Não há uma pesquisa consolidada sobre a importância do fiador para a área comercial. Só para a área residencial. A Pesquisa de Locação do Secovi-SP, mostra, por exemplo, que em 44,5% dos contratos firmados em novembro havia fiança como garantia. A discussão começou depois de o Plenário do STF (RE 612360) considerar legítima a penhora de bem de família de fiador, de forma geral. A medida está prevista no artigo 3º, inciso VII, da Lei nº 8.009, de 1990, que trata do bem de família. O tema também está pacificado no Superior Tribunal de Justiça (STJ), por meio da Súmula nº 549.
Após o julgamento, os fiadores de locações comerciais passaram a questionar a aplicação do entendimento com a argumentação de que o caso tratado era de imóvel residencial, o que levou os ministros a se debruçarem novamente sobre o tema.
Eles passaram a entender que, no caso de contrato de imóvel comercial, deveria prevalecer o direito à moradia do fiador, uma vez que não está se falando de direito de moradia do locatário, que aluga com propósito negocial.
O advogado Artur Ratc, sócio do escritório Ratc & Gueogjian Advogados, obteve recentemente uma decisão a favor de seu cliente. Para ele, nesses casos não se pode aplicar o que foi decidido em repercussão geral porque são situações diferentes. “O contrato comercial tem suas peculiaridades. Quando uma pessoa jurídica é executada pelo não pagamento de aluguel, quem deveria sofrer as consequências seria seu real devedor [dono ou sócio da empresa] e não o fiador, que sofre uma medida desproporcional com a penhora de seu único bem”, diz.
Na decisão, a ministra Cármen Lúcia, da 2ª Turma (RE 1296835), destaca que, embora o Supremo tenha reconhecido ser constitucional a penhorabilidade de bem de família de fiador em contrato de locação (Tema 295 da repercussão geral), o entendimento não se aplica ao caso de imóvel comercial. Ela cita em seu voto decisões tanto da 1ª como da 2ª Turma, além de monocráticas (concedidas por um só ministro).
Uma das decisões, da 2ª Turma, é de relatoria do ministro Edson Fachin (RE 1277481). Ele afirma que “verifica-se que quando se trata de contrato de locação residencial é possível contrapor o direito à moradia de fiadores ao igualmente relevante direito à moradia dos locatários, o que não se verifica na hipótese de fiança em contrato de locação de imóvel comercial”.

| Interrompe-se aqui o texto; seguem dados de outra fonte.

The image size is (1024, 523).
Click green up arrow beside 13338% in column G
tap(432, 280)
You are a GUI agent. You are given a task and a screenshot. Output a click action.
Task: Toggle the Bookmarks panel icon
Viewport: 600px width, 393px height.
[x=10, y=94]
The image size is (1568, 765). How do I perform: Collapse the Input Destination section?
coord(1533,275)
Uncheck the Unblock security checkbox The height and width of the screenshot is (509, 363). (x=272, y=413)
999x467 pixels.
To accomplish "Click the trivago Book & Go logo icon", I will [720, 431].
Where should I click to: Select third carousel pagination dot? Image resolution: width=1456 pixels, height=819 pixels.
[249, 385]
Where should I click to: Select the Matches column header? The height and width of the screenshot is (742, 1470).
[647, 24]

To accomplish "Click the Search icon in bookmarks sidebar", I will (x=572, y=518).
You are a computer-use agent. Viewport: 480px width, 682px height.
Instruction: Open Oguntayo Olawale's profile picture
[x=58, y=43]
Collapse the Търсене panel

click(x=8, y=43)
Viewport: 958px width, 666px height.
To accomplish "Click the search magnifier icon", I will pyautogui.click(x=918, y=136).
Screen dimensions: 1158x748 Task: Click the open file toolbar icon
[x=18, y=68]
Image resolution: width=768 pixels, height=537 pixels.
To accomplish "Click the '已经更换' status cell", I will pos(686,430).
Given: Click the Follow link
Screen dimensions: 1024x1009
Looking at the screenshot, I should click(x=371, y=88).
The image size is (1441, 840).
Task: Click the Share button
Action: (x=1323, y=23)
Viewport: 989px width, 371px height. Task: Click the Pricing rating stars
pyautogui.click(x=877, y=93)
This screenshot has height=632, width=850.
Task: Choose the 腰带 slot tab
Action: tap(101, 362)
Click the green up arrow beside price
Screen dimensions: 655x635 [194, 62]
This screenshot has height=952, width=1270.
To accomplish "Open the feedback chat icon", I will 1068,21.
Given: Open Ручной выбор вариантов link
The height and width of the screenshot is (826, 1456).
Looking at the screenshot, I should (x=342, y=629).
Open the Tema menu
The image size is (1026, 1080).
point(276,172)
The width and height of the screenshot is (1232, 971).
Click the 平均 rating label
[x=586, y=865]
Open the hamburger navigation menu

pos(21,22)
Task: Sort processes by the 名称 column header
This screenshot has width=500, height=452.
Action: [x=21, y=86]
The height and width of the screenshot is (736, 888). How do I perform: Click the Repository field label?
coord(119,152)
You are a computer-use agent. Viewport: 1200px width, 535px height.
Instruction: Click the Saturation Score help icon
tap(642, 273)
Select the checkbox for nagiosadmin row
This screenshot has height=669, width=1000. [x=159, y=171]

A 1ª Turma também tem entendimento semelhante. Em caso julgado em fevereiro de 2019, a redatora para o acórdão, ministra Rosa Weber diz que não pode haver a penhora do bem de família do fiador, “destinado à sua moradia, cujo sacrifício não pode ser exigido a pretexto de satisfazer o crédito de locador de imóvel comercial ou de estimular a livre iniciativa (RE 605709).
Advogados do setor, contudo, discordam do novo entendimento no Supremo. Luís Rodrigo Almeida, sócio do Dib Almeida Laguna Manssur, ressalta que os julgados não são unânimes e o tema não foi analisado sobre esse prisma em repercussão geral. Para ele, seria mais razoável prevalecer o entendimento dos ministros que hoje são voto vencido, como Luís Roberto Barroso e Dias Toffoli.
Segundo os ministros, o fiador aceitou garantir a dívida por sua livre e espontânea vontade, e se prestou a pagar a dívida solidariamente, caso o locatário não a quite. “Ele assumiu esse risco, sabendo que a lei, desde a década de 90, é clara de que pode ter seu bem de família penhorado”, afirma Almeida.
Rodrigo Karpat, do Karpat Advogados, também concorda. “Esses julgados vão na contramão do que o Supremo já tinha definido de forma geral e também de como atua o mercado”, diz.
Jaques Bushatsky, sócio da Advocacia Bushatsky, lembra que a lei que trata da penhora de bem de família não faz qualquer distinção entre contrato comercial e residencial. Esse novo entendimento também prejudica, na sua opinião, a segurança jurídica, uma vez que os contratos foram firmados levando em consideração o que diz a lei.
Para o mercado imobiliário, o entendimento das turmas do STF também pode ser prejudicial. As novas decisões, segundo o advogado Luís Rodrigo Almeida, podem desestimular o uso da garantia em aluguel comercial mais usual do mercado e a única gratuita. E poderá encarecer, acrescenta, outras formas de garantia, como seguro ou caução, caso seja julgado dessa forma em repercussão geral no STF.